Setelah kejadian pentas seni itu, konflik tidak juga selesai. Tapi badai pasti berlalu… emosi pasti reda pula. Maka setelah situasi di angkatan kami sudah mulai mereda, disepakatilah untuk diadakan sebuah rapat yang intinya untuk ishlah, perdamaian di antara kedua pihak.
Disepakatilah untuk bertemu pada hari senin tanggal 19 Mei 2008 pukul 13.30 sampai dengan selesai di kelas luar lantai 2, kelas luar adalah kelas yang biasa dipakai untuk kelas 3 Mts ke atas ….maksud kelas luar, ia harus keluar dulu gerbang utama pesantren, tapi masih dekat dengan asrama RG, hanya saja akses gerbang ke kelas luar dari asrama RG ditutup permanen, karena banyaknya santri yang kabur ke asrama saat pelajaran berlangsung. Kelas luar juga berkekatan dengan komplek rumah asatidz, kelas luar terdiri dari bangunan 2 lantai, dimana di depannya adalah sawah dan perkebunan …dari jauh ada gunung Guntur dan Gunung putri yang berdampingan seperti sepasang kekasih yang bahagia, jika gunung Guntur berwarna kecoklatan, Gunung putri berwarna hijau, mereka saling melengkapi satu sama lain.
“sen kenapa masih di sini? Nggak ikut rapat?” tanya si rifki
“nggak ah malu, nggak ada sendal” jawabku, seperti kalian ketahui ...sendal adalah barang yang sangat susah untuk awet di pesantren ini, karena mudah sekali hilang.
“ya udah… berangkat dulu ya …” kata si Rifki dan yang lainnya.
“ya sok …salam ke si Yesa” jawabku. Karena Yesa adalah salah-satu sahabatku, tapi dia tidak di asrama.
Lagipula, aku merasa bahwa aku tidak punya konflik apa-apa dengan UG kelas 2A Mts, ditambah tanpa kehadiranku pun tidak berpengaruh apa-apa. bahkan aku berani bertaruh, mereka tidak akan sadar dengan ketidakhadiranku, itu sudah biasa.
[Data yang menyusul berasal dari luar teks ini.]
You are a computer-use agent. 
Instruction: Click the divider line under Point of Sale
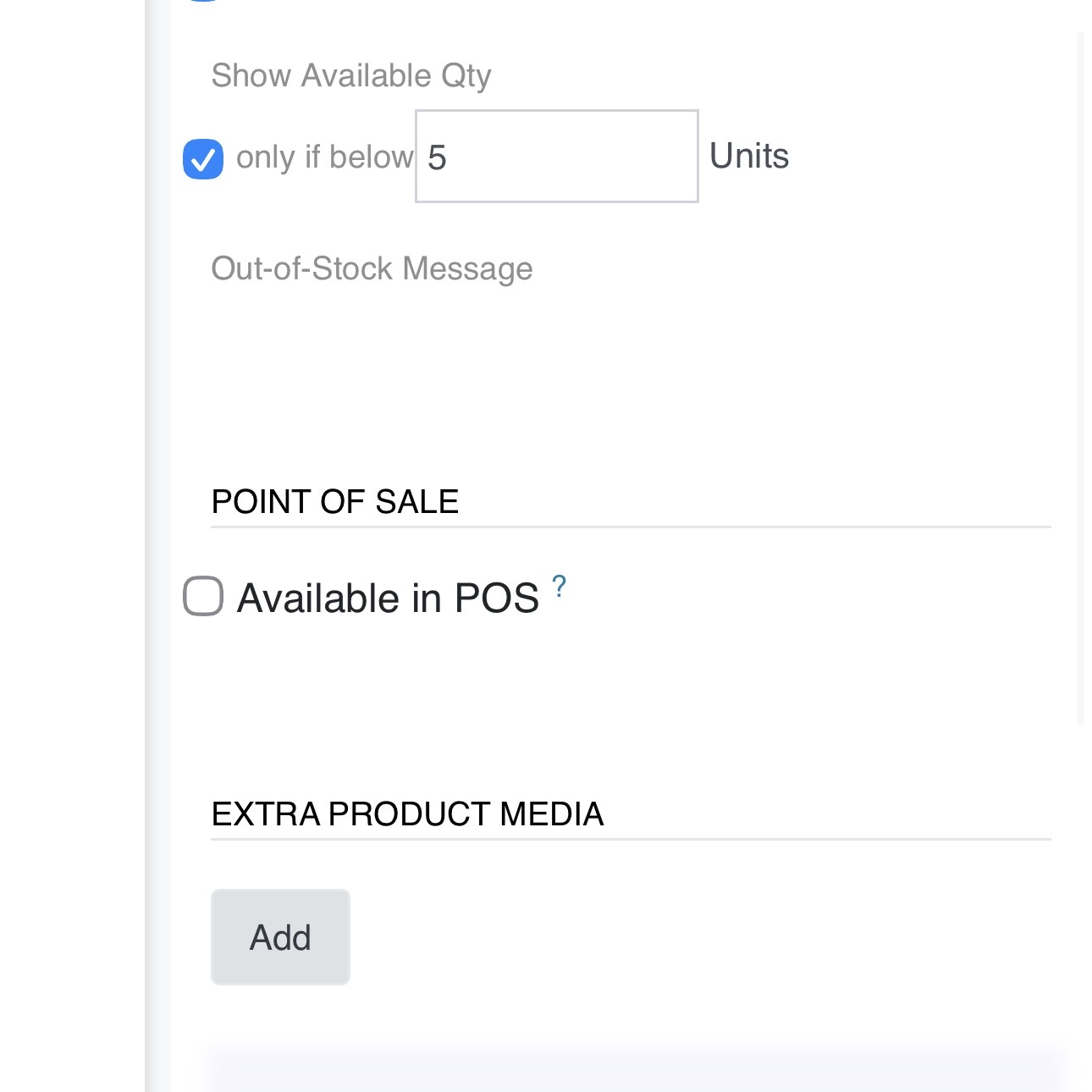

Selagi teman-teman seruanganku ikut rapat, aku memilih untuk tidur di ruangan, memang kata teman-temanku aku hebat masalah tidur. Mereka sering memanggilku si ‘Pelor’ artinya tiap ‘nempel’, langsung ‘molor’. Kalau di UG, mereka yang mudah tidur, apalagi tidur dalam kelas setahuku dijuluki ‘Ummi Naum’, artinya ibunya (Biangnya) tidur.
15.38 …terdengar suara ribut …ternyata itu adalah teman-temanku yang baru pulang dari rapat. Bersyukur bagiku terbangunkan oleh mereka, karena aku belum sholat ashar. Setelah aku wudhu dan sholat Ashar, aku kembali lagi ke ruangan.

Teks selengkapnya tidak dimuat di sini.